Personal loans to residents have increased 3.8 per cent across the sector to  Dh270.7bn ($73.8 million) between January and May, according to the latest data available from  the Central  Bank. Data for June is yet to be released, but the total already outstrips  the Dh8.8bn ($$2.4 billion)rise in personal borrowing reported during all of 2012.

The increase comes as the Abu Dhabi Department of Economic Development warns  of the dangers of rising indebtedness among Emirati borrowers.

“It’s important to bring awareness to the sensitive subject,” said Jalal  Masaabi, a department spokesman at an event aimed at raising awareness about  credit-fuelled spending in the capital this week. “In the end we want a national  who is productive to the economy and not living pay cheque by pay cheque to pay  off their debt,” he said.

Big banks are reporting rapid growth from their retail books while their  corporate customers tread with caution. Sector-wide lending is up 2.9 per cent  between January and May, the same data showed.

The banking sector’s recovery from the property crash has helped to tempt  customers into  car showrooms in greater numbers as credit becomes more  freely available, according to analysts.

“We have more bank lending and that reverberates right through the economy,”  said Richard Adams, director and senior consultant at Acuity Middle East, a  consumer research company.

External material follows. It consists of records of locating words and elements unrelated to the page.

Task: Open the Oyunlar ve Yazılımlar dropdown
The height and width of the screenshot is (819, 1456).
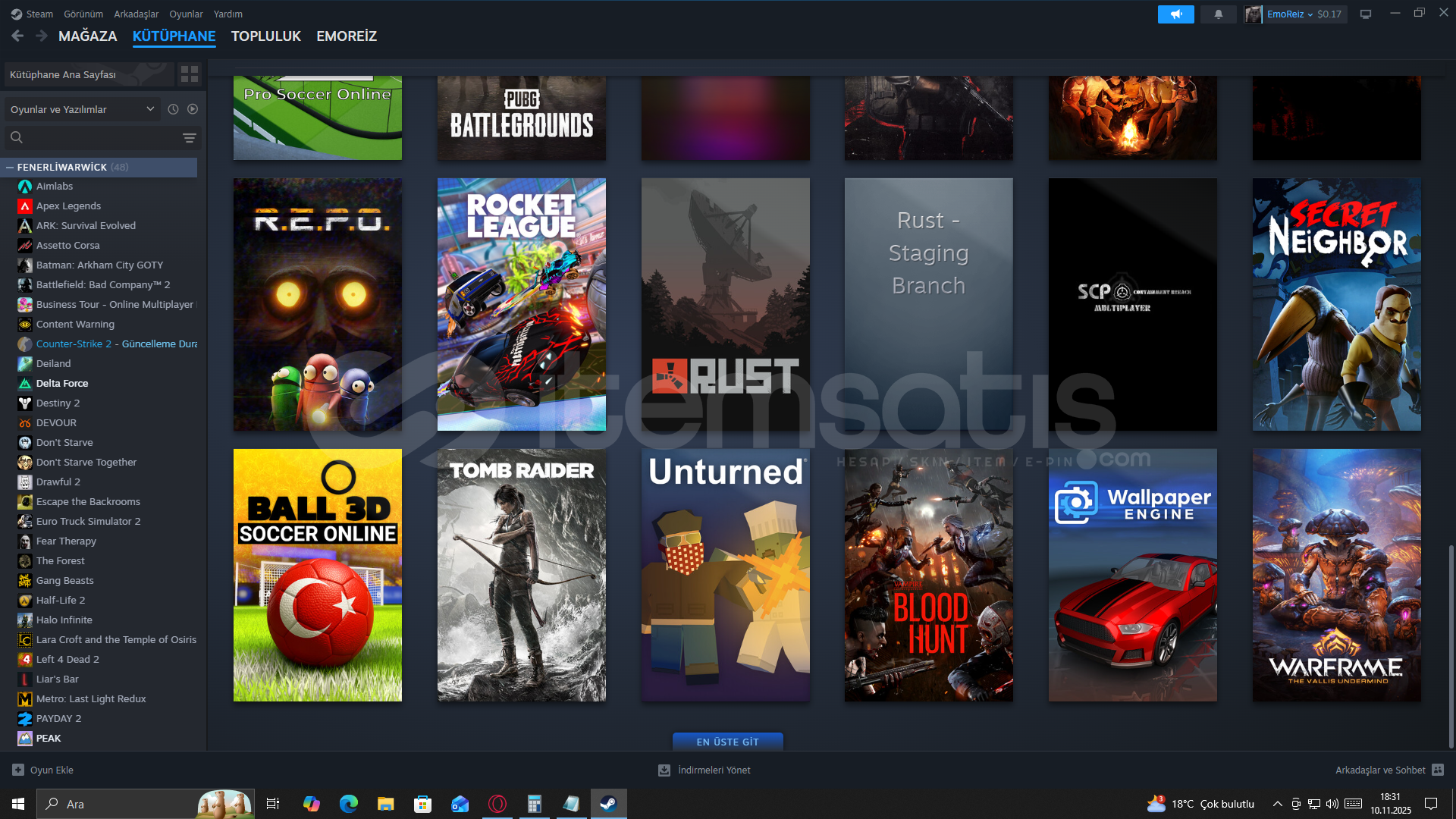Action: click(82, 109)
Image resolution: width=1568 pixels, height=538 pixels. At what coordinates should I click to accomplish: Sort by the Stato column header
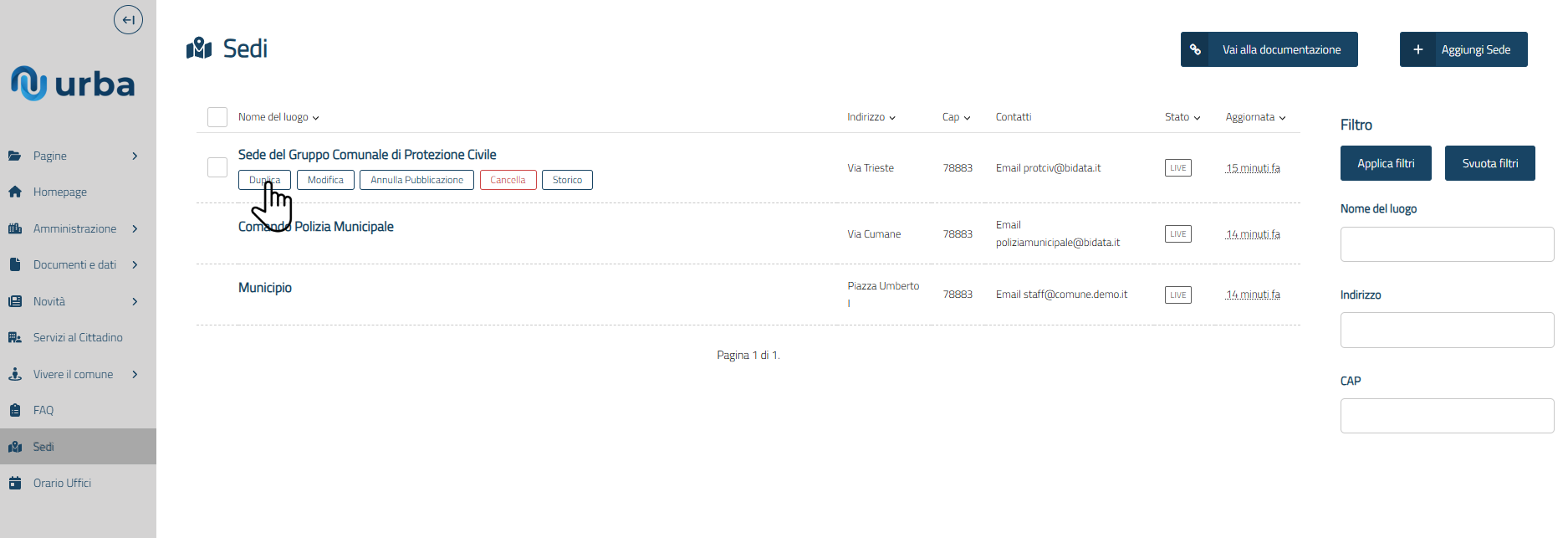(1182, 117)
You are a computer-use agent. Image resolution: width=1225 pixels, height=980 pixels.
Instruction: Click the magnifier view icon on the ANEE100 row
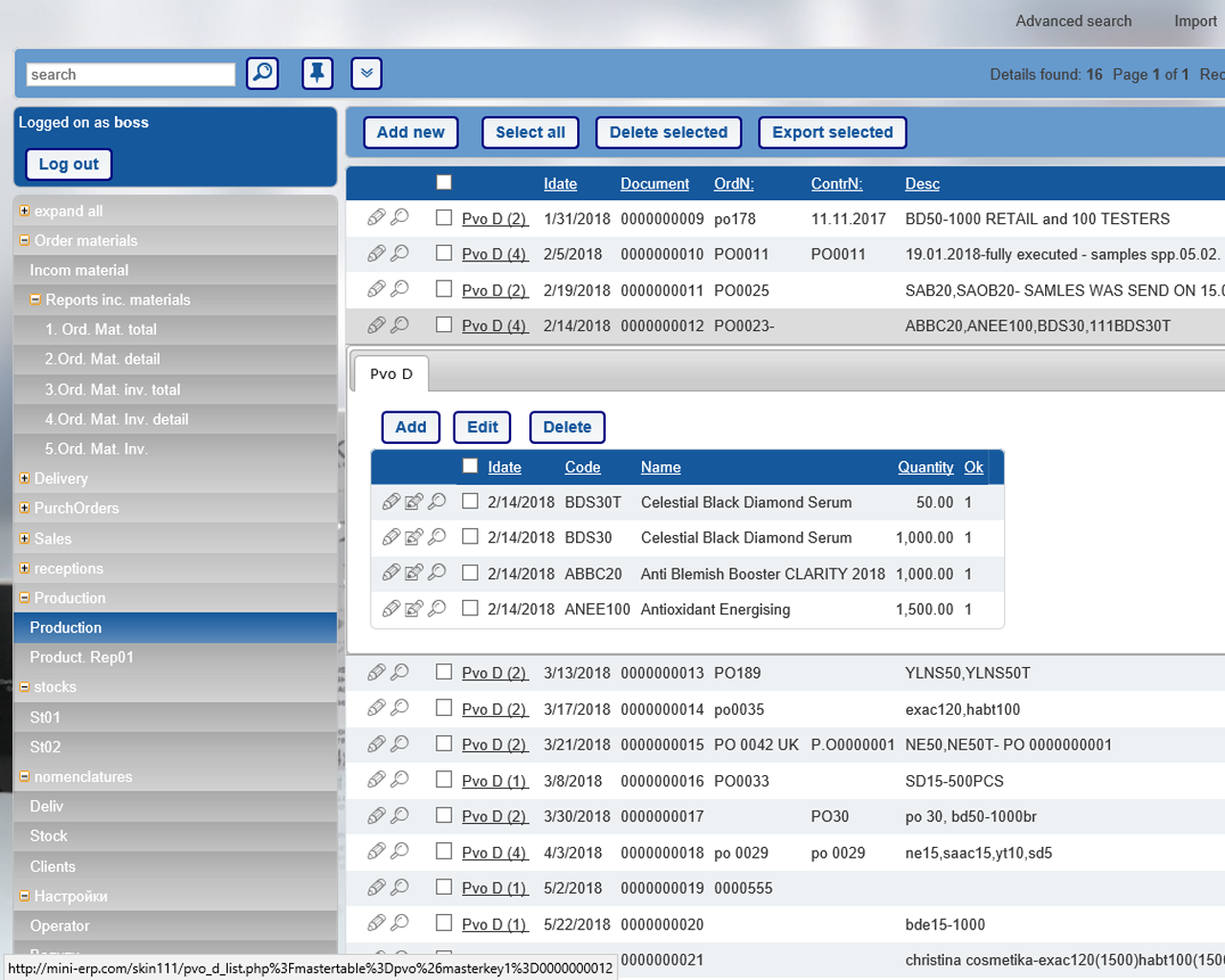click(x=437, y=609)
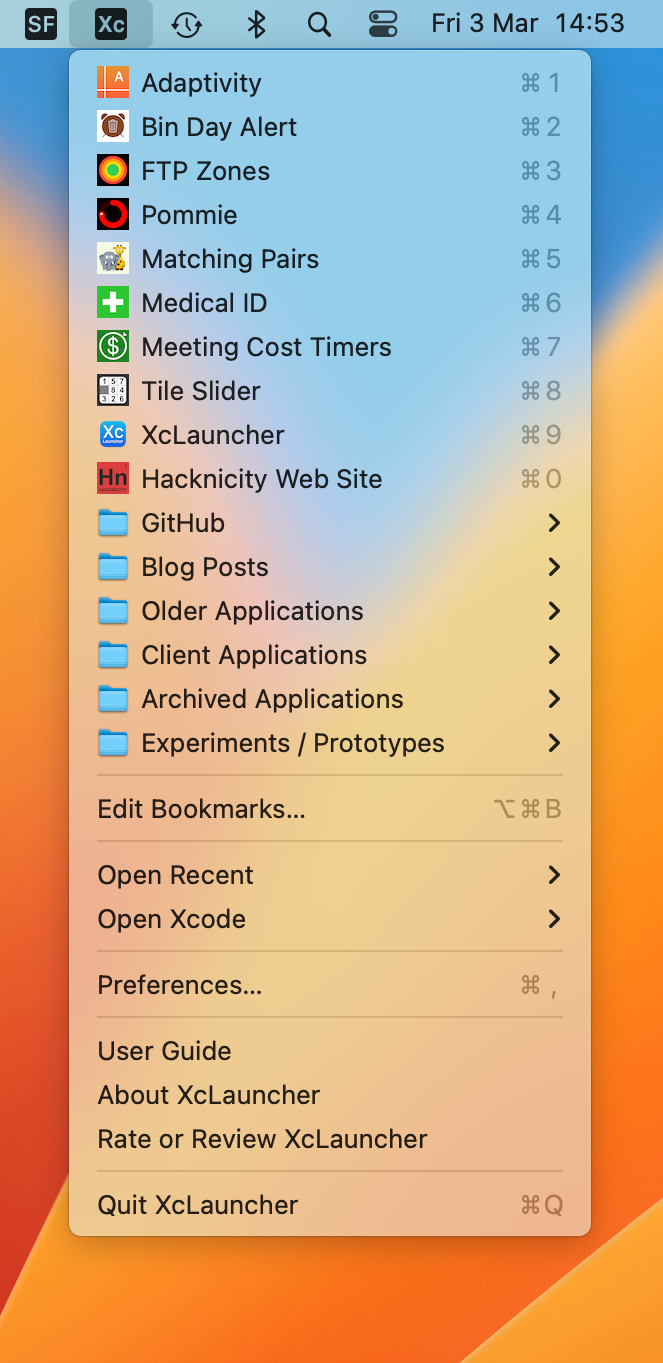
Task: Click the Hacknicity Web Site icon
Action: [113, 479]
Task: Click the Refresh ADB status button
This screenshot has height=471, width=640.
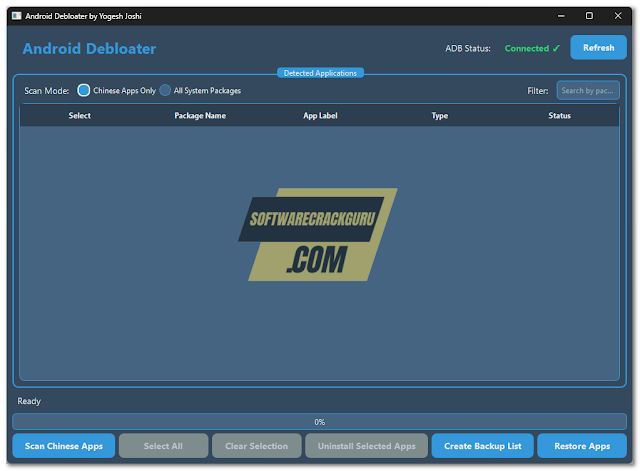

Emirates NBD’s credit card lending has grown by 14.3 per cent during the  first half of the year to Dh3.65bn ($995 million). Emirates Islamic Bank, its Sharia-compliant subsidiary, boosted  financing from credit cards by 20.9 per cent to Dh974m ($265.4 million) during the same  period.

National Bank of Abu  Dhabi reported personal loans of Dh27.2bn ($7.4 billion) so far this year, up 1.8 per  cent.

The bank’s retail deposits, on the other hand, have surged 22.9 per cent to  Dh49.5bn ($13.5 billion) in the same period.

Car loans also helped RAKBank to offset deleveraging among its  retail banking customers. The bank’s car loans grew 23.2 per cent to Dh1.52bn ($414 million),  the fastest growing segment of a retail lending portfolio which has held steady  this year.

Dealers sold more than 245,000 cars in the UAE in 2012 and Frost &  Sullivan projects the number could reach 370,000 vehicles this year.

Read the full story from The National.


Since the beginning of 2013, the UAE economy has been doing very well compared with the past 4 years.  Not only is consumer spending rising rapidly, the stock market is rising in tandem.  As of July 23, 2013, the Dubai Financial Market (DFM) us up 58% year-to-date.


What is clear from this is that the good times are back in the UAE, but for how long?  This is anyone’s guess.